Work order:
From the records below, copy out exactly the lines from the one containing "Task: Click the retweet count showing 49" to the one containing "Screen dimensions: 748x735", both included. Add nothing else.

----- Dataset entries -----

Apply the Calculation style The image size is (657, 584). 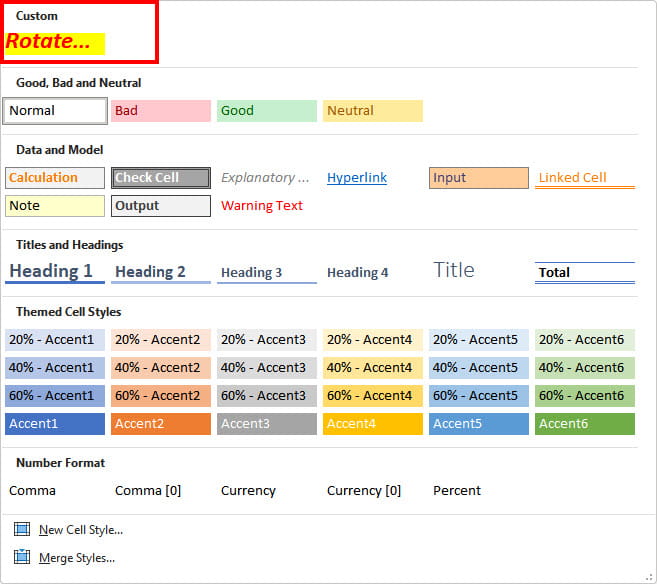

-----
----- Dataset entries -----

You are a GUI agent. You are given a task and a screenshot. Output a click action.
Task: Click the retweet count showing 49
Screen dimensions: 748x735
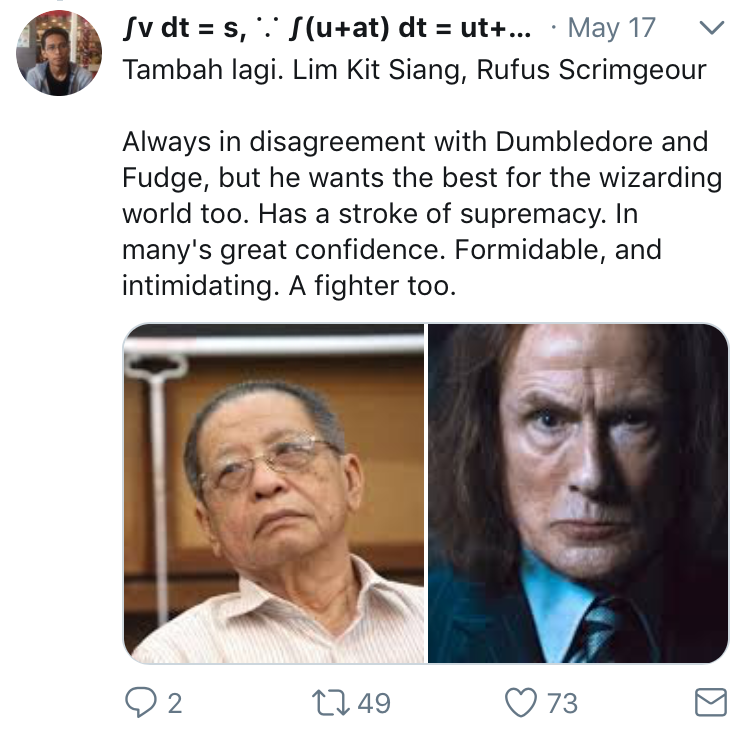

-----
----- Dataset entries -----

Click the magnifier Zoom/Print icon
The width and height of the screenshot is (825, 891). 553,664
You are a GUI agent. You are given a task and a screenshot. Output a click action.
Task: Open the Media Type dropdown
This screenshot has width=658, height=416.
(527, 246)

-----

Your solution:
Task: Click the retweet count showing 49
Screen dimensions: 748x735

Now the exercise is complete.